VORLIEGENDER TEXT
= = = = =

Später habe ich den Roman als “woke Hogwarts” beschrieben. Er spielt Anfang des 19. Jahrhunderts, als England Handel mit China treiben wollte und das Land mit dem Verkauf von Opium versuchte fügig zu machen. Robin wird als kleiner Junge aus Kanton nach England gebracht, um am Institut von Babel Sprachen zu lernen und selbst die Magie wirken zu können. Dort lernt er drei Freunde kennen, von denen nur eine in England geboren wurde. Die anderen verbindet, dass sie von reichen Männern als sprachbegabte Sprösslinge nach England verschleppt wurden. Wir folgen ihrem Alltag, ihren Prüfungen und den Diskussionen, die untereinander entfachen — über die Weltlage, Privilegien, Übersetzungen und ihre Familien.

= = = = =

DATEN
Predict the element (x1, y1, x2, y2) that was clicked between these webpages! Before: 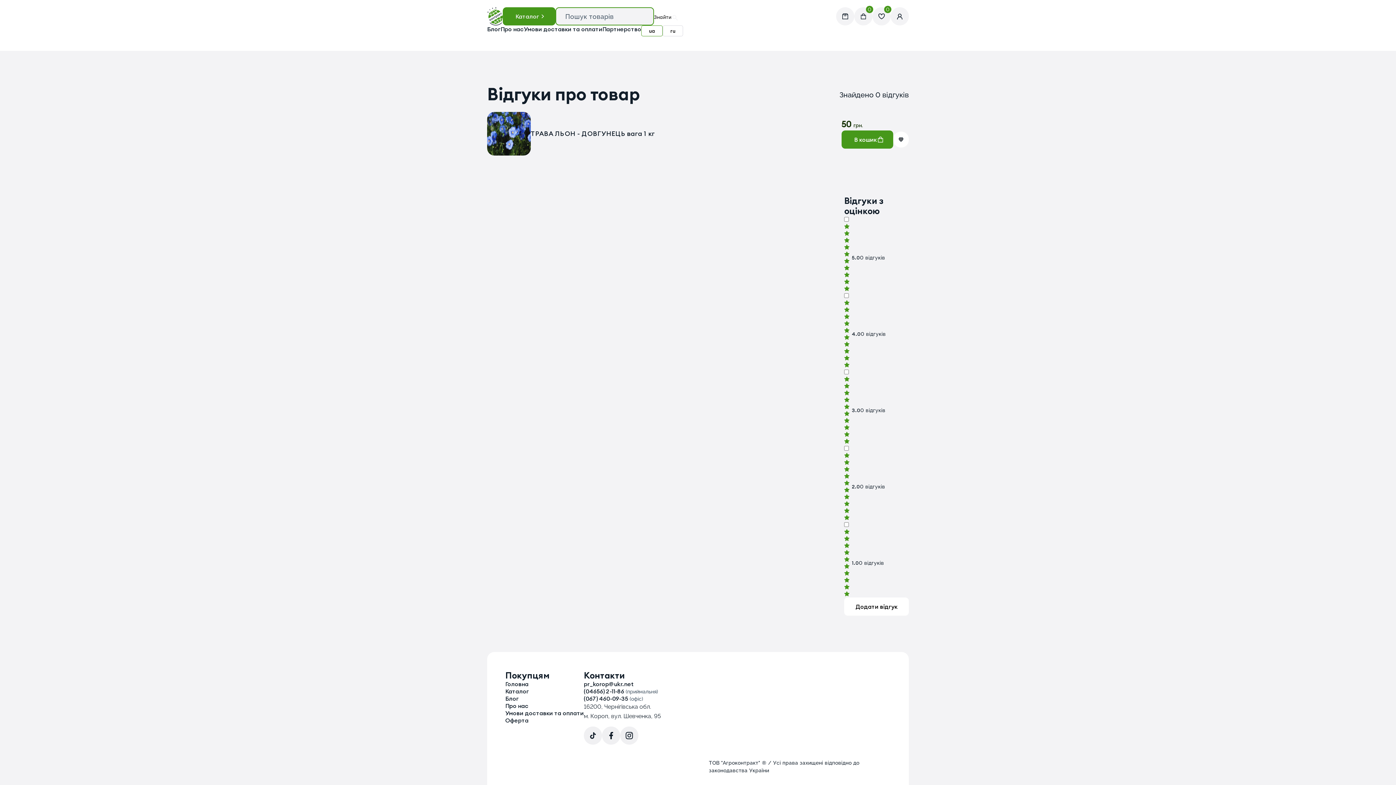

= = = = =

AUFGABE
Schreiben Sie die Fortsetzung der Besprechung des Romans über das Institut von Babel, beginnend im Anschluss an ihren letzten Satz. Die Daten stammen aus einer anderen Quelle.

ERGEBNIS
Für Robin ist die Lage schwer zu begreifen. Er genießt die Privilegien, die er als jemand hat, den viele für weiß halten. Als Student am wichtigsten Institut der Welt. Als zukünftiger Gelehrter, mit dessen Magie die Welt wortwörtlich am Laufen gehalten wird. Er ist ignorant und bequem, bis etwas geschieht und er sich radikalisiert. Die darauffolgenden Diskussionen sind repetitiv und anstrengend — wegen des Themas, aber auch wegen der Ignoranz der Figuren, die sich weigern Diskriminierung ihrer Mitmenschen wahrzunehmen. Damit ist das Buch überraschend realitätsnah — immer wieder müssen Grundlagen erklärt werden, die Repetition ist frustrierend und traurig.

(Pieter Bruegel d.Ä., Der Turmbau zu Babel, 1563)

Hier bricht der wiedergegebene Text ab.